Michaela // Karin // Katja // Jutta // Nadia –
Hier stellen wir Euch die Teilnehmerinnen unseres wundervollen Fotoprojekts 40 Frauen über 40 etwas näher vor. In diesem Teil:
Michaela, 55, freie Rednerin
Karin, 50, Personalbetreuerin
Katja, 40, Erzieherin
Jutta, 48, Immobilienmarklerin
Nadia, 57, Altenpflegerin
Michaela, 55, freie Rednerin, verheiratet
MICHAELA IST EINE SEHR LEBENSFROHE PERSON, DIE MIT IHREN REDEN ANDERE MENSCHEN SEHR BERÜHRT.

Hier mehr Infos über Michaela (55, freie Rednerin, in Partnerschaft):
Michaela lebt gemeinsam mit ihrem Partner und ihren zwei Katzen auf einem kleinen, alten Bauernhof. Zu ihren Hobbies zählen die Fotografie und Gartenarbeit – sie beschäftigt sich zudem gerne mit ihren Katzen und ist sehr gerne in der Natur.

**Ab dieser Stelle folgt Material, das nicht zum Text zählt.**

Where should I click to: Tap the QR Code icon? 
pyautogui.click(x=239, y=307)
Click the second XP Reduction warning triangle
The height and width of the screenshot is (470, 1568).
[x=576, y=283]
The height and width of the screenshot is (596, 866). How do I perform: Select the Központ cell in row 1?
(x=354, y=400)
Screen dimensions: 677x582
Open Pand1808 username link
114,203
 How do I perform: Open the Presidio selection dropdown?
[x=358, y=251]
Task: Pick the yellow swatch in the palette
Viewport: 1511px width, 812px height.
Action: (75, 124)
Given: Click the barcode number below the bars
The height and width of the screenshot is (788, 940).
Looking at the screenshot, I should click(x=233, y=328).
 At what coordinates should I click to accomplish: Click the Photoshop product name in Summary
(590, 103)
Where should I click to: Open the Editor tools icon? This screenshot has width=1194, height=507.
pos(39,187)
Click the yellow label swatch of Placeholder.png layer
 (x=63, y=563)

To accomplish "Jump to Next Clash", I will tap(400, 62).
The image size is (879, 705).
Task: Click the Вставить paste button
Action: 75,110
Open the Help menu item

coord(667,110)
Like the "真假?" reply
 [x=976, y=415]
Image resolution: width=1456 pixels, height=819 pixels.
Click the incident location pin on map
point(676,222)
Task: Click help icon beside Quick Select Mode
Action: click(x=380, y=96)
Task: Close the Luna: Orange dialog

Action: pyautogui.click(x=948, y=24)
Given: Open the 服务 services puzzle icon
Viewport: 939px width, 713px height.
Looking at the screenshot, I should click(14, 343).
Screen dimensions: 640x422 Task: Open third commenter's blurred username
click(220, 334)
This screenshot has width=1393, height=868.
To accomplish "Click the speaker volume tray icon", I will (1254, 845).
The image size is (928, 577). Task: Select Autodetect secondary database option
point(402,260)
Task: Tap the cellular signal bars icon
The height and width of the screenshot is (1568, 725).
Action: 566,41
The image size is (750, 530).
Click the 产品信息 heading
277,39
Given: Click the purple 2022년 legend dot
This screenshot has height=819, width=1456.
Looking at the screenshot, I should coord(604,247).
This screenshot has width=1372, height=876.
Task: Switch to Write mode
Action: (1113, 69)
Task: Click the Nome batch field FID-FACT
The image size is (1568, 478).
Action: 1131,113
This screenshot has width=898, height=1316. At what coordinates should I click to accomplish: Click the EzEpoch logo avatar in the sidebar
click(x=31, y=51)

Michaela hat in ihrem Leben schon viel erlebt und auch beruflich viele Umschwünge gehabt. So ist sie ursprünglich aus dem Bankwesen und hat als Security unter anderem auf dem Oktoberfest für Ordnung gesorgt. Derzeit ist sie freie Rednerin für Hochzeiten und Beerdigungen, sieht ihre Zukunft aber eher in den Reden für Beerdigungen…:
“Ich persönlich finde Beerdigungen mittlerweile ehrlicher und direkter und schöner wie jede Hochzeit. Bei der Hochzeit sagt zwar jeder ‘Och, wie schön war das!’, aber niemand weiß, was im Hinterkopf war. Bei Hochzeiten kommen außer dem Brautpaar und vielleicht den Eltern wenige, die sagen ‘Oh, das war toll!’. Bei Beerdigungen kommt fast jeder und sagt ‘Mensch, das haben Sie total genau getroffen!’ und das finde ich viel schöner und wichtiger.”
“Was war denn deine Motivation, bei 40Ü40 teilzunehmen?”
“Ich finde es immer spannend, Bilder von mir zu sehen. Auf unterschiedliche Arten und von verschiedenen Fotografen. Vor allem auf Hochzeiten werde ich natürlich viel fotografiert und bekomme dann die Bilder. Ich stelle immer ganz viel Neues an mir fest und finde es ganz spannend, unterschiedlich zu wirken. Und ganz viele Frauen darzustellen, in ihrer Freude und Verletzlichkeit, finde ich ganz toll an dem Projekt 40Ü40.”
“Gab es in deinem Leben eine Situation, in der du gemerkt hast: ‘Das passiert mir jetzt, weil ich eine Frau bin.’?”
“Etwa 1999 war ich Filialleitung einer kleinen Bank und meine Mitarbeiter haben den Tresor nicht mehr aufbekommen. Ich war zwar krankgeschrieben wegen eines Gipsarmes, aber musste dann letztendlich doch kommen. Es hatte geregnet und ich hatte mich auf dem Weg wegen Aquaplaning überschlagen. Es ist zum Glück aber gar nichts passiert, außer einem reinen Blechschaden. Ich stand dann also nach zweimaligem Überschlagen drei Spuren weiter auf der Autobahn, etwa auf Höhe der Polizei, die dann natürlich gleich gekommen ist. Der erste Satz des Polizisten war dann: ‘Typisch Frau.’.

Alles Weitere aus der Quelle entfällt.